Gotta have air, too, but it seems that we can survive long enough to reproduce when we live with polluted air. For example, consider smokers, who deliberately inhale highly polluted air (although other airborne contaminants are more dangerous than the typical modern US ciggy), and modern urban China. No lack of reproductive success with either of those populations.
Food, well, yup, that’s a necessity. But we get our food primarily from agribusiness. And agriculture is without a doubt dependent on water, so our food sources depend on water. too.
By water, I don’t mean simply potable water, or rainfall, or even groundwater. But the big, capital W water: that is, water from anywhere.
If I decided to go into the legal profession, I’d specialize in legal issues associated with water. It ties into human rights, civil rights, group vs individual rights, ownership, distribution control, the whole shebang.
I’m thinking, in fact, that the folks who are specialists in other resources (petroleum products, scarce metals and minerals) are already working to corner markets and build in legal loopholes to give Them advantages in the economics of water. I also figure that The Angler and his ilk have been getting laws changed to help those folks, and that we’ll only find that out sometime in the mist-free future….

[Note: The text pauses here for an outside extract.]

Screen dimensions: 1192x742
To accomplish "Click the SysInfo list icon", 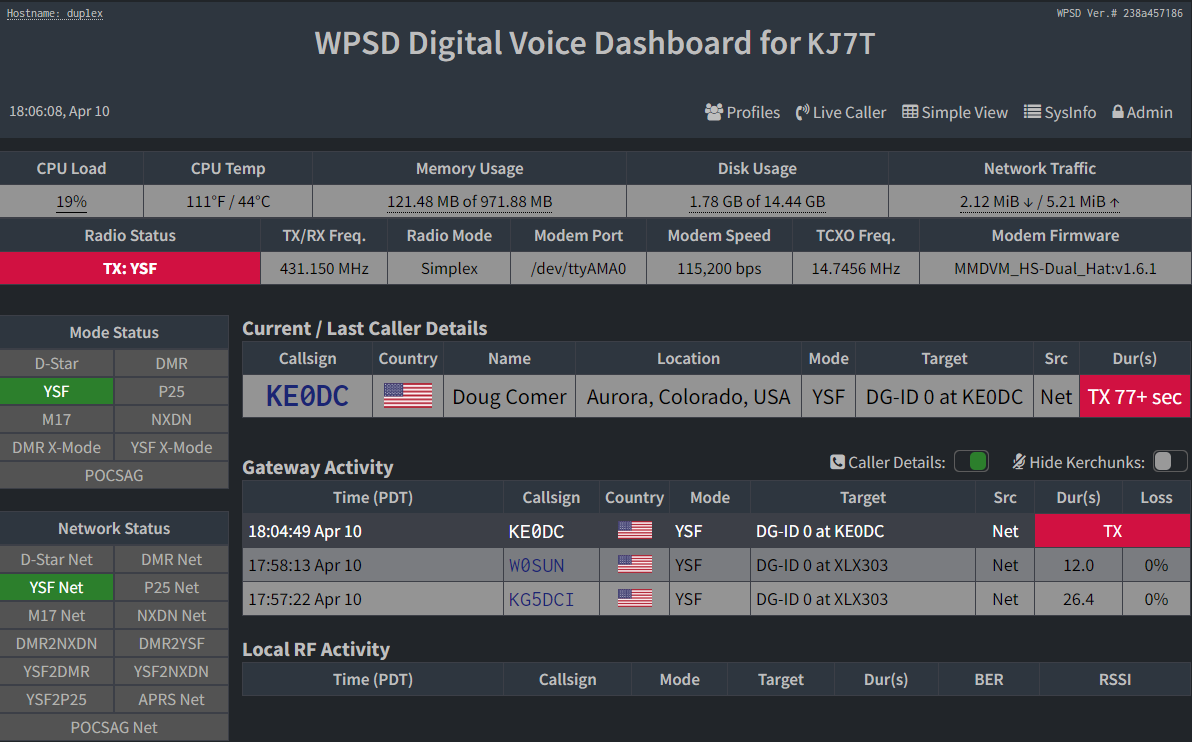I will click(x=1032, y=112).
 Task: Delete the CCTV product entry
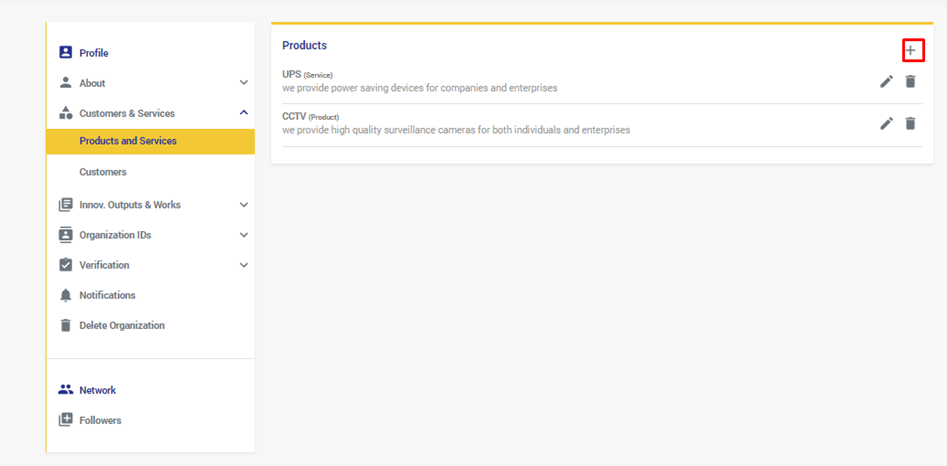[x=910, y=123]
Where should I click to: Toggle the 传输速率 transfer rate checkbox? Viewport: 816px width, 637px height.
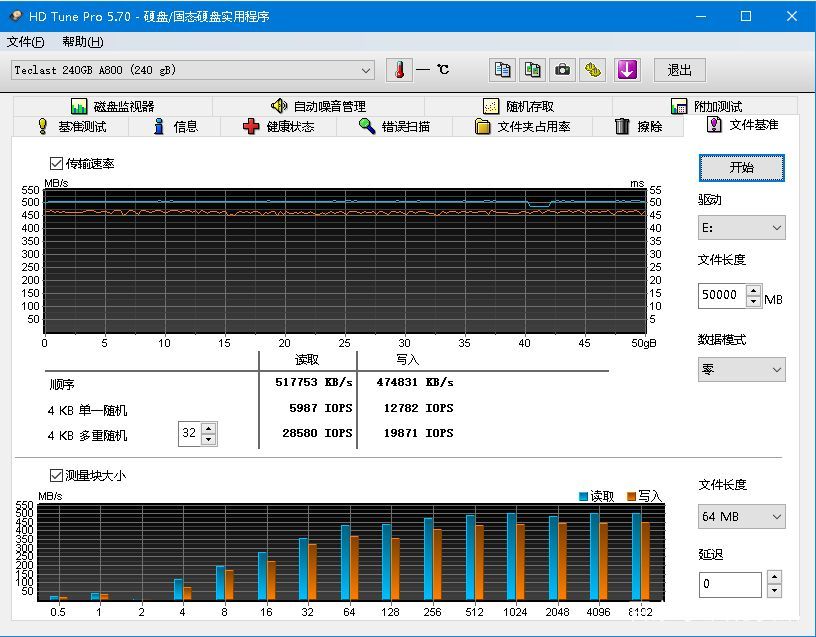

At first glance, I was mystified today when I examined our water/sewer bill and discovered we pay over twice as much for sewage (based on how much water we consume, so the volumes are—assumed to be—the same) than for water. But then I figured, I suppose it costs more to make sure sewage doesn’t contaminate, tada!, water, than it does simply to deliver clean water to my house.
Next topic to ponder: how better to use graywater (more on this in the southwest than these parts: examples from Arizona and New Mexico), a practice promoted in a leaflet included with our water/sewer bill. Someone who goes to the trouble of toting their shower water out to plants was lauded. We use our dish water on outdoor plants, but the shower water goes down the drain (for now). As I understood it (maybe this is now incorrect: note to self, check on this), we couldn’t directly pipe our graywater into the yard, but we can carry it out there. Some people use graywater (sometimes greywater) for flushing, and I guess that may not be a violation.
Rather twisted logic there, no?
So, would the agribusiness water demand drop if we consumed significantly less grain (takes lots of water to grow and process) replacing it with non-starchy vegetables (as diet specialists recommend would improve our health)?—veggies sold only minimally processed?